Almost 20 years ago, Ola R. Jackson decided to combine her love of helping women in need with her marketing and advertising skills by creating a local publication titled Onyx Woman—a magazine for women of color in Pittsburgh. Fast-forward two decades and Jackson has parlayed her magazine into a multimedia network that encompasses print, broadcast, motivational seminars and the Internet.
The woman who proudly features distinguished Black women in her various mediums will be honored by the U.S. Small Business Administration as the 2010 Western Pennsylvania Minority Business Champion.
Jackson and eight other local small business owners and advocates will be honored at the Western Pennsylvania SBA May 28th Awards Luncheon to be held at the Sheraton Station Square Hotel Pittsburgh.
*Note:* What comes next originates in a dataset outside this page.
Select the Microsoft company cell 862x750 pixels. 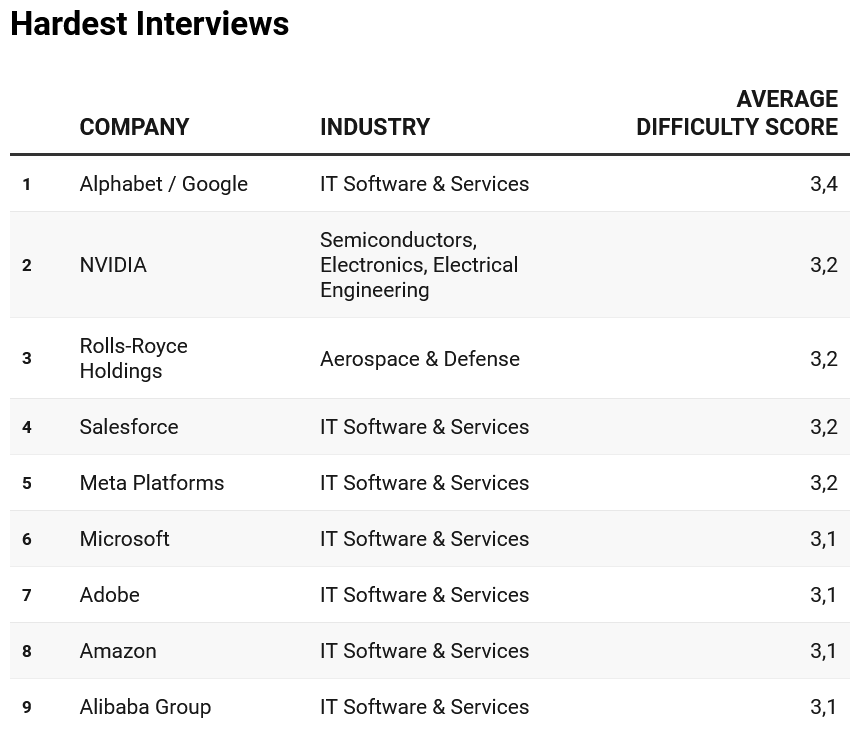pos(124,539)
The luncheon is held in conjunction with the 47th annual celebration of National Small Business Week.
Carl Knoblock, Western Pennsylvania SBA district director, said Jackson has done her homework in keeping up with media trends and has been able to expand her market during a challenging era for media. “It’s a competitive industry and you have to be on top of new trends,” he said. “If your competition is on the Internet, television or doing podcasts, you’ve got to be doing the same and looking for the next medium.”
Jackson, who began her career in advertising with the former Kaufmann’s department store, decided that launching her own business would enable her to continue working while dedicating more time to the needs of her autistic son. “I did freelance public relations, first as a volunteer, and that led to paid work for small organizations in need of event planning,” she said. “I coordinated media coverage for ribbon-cutting and ground-breaking ceremonies.” Jackson added she liked the variety of public relations. “It’s very rewarding because each job is different.”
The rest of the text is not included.